Para ser reina, ya lo dice la recomendación de la calle, hay que saber "tirar besitos", además de recibir con gracia e impávida sonrisa cuanto improperio o sandez se le ocurra al "soberano". Si esa es la directriz para las reales "reginas", para las de carnaval, que son de farsa, el riesgo es mayor. La publicación "Historia del carnaval de la Ciudad de Panamá a través de sus reinas", de Rolando Espino, reseña la evolución de la fiesta del Rey Momo desde 1910 hasta la fecha, y tangencialmente pone el foco sobre las vicisitudes que soportaron los hombros de las jovencitas panameñas en su responsabilidad carnestolenda, según el momento que les tocó vivir.

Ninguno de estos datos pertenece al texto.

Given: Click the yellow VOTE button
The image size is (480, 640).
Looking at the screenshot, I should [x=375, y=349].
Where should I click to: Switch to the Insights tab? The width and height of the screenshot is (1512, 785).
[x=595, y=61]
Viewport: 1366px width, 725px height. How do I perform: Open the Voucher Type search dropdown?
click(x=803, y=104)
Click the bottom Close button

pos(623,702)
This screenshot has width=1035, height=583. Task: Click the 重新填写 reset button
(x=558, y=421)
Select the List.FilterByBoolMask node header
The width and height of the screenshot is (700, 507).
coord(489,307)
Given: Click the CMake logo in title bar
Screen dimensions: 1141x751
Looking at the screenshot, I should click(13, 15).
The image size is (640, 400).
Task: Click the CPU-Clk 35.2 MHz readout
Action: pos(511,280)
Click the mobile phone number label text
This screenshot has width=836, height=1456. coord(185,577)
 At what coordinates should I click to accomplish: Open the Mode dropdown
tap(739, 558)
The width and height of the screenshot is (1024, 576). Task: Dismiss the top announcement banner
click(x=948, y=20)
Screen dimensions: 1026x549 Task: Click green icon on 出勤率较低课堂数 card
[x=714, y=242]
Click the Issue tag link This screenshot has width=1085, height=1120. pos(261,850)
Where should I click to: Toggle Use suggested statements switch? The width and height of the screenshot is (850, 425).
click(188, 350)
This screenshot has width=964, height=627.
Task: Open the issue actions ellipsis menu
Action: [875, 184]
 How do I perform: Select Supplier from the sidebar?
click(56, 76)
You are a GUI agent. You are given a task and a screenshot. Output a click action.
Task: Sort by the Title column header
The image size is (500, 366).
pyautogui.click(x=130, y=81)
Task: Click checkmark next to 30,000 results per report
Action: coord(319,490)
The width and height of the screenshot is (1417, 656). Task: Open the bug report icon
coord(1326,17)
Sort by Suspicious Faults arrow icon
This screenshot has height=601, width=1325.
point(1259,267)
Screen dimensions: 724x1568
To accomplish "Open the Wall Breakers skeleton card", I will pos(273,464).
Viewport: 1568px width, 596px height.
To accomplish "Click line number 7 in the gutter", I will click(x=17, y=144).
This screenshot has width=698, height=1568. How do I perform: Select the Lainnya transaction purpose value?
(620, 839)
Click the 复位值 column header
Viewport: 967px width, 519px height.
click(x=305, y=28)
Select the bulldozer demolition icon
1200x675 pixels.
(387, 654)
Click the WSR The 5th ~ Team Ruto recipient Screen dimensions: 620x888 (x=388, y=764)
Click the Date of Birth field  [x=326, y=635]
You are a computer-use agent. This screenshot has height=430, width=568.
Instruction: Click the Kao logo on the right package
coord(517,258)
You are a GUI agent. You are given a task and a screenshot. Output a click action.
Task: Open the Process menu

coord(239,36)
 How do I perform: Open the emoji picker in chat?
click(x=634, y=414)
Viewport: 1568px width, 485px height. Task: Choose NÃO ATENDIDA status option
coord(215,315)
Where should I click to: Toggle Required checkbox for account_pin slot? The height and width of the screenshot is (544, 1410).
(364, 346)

Cierto es que el autor responsabiliza de la veracidad de su relato a los registros de periódicos consultados y dice textualmente: "si los periodistas no mintieron, esta es parte de la historia"; pero aunque sea un recuento somero, también así lo explica Espino, la revista que aparentemente edita la ATP destaca con acierto detalles del carácter de la celebración que marcan al panameño de hoy. No hubo carnavales oficiales por las dos guerras mundiales, tampoco en 1964, por los mártires de enero; en 1966, una candidata negra (Marga Lawson); con los militares, llegó el baile gratis; en 1977, surgió el IPAT; al año siguiente, la transmisión en vivo (RPC), en 1999, culecos gratis en los supermercados de la misma terminación...y el financiamiento millonario con el cambio de milenio. Desde Manuelita Vallarino (1910), elegida por la elite del Club Unión hasta Giselle Ow Young, ella misma hija de las mil razas que han pisado suelo patrio, todas las reinas (entre las que está la actual primera dama, soberana en 1987) pusieron cara a las aspiraciones del pueblo. ¡Que viva la reina de carnaval! porque su efímero reinado insufla ilusión a los entregados súbditos.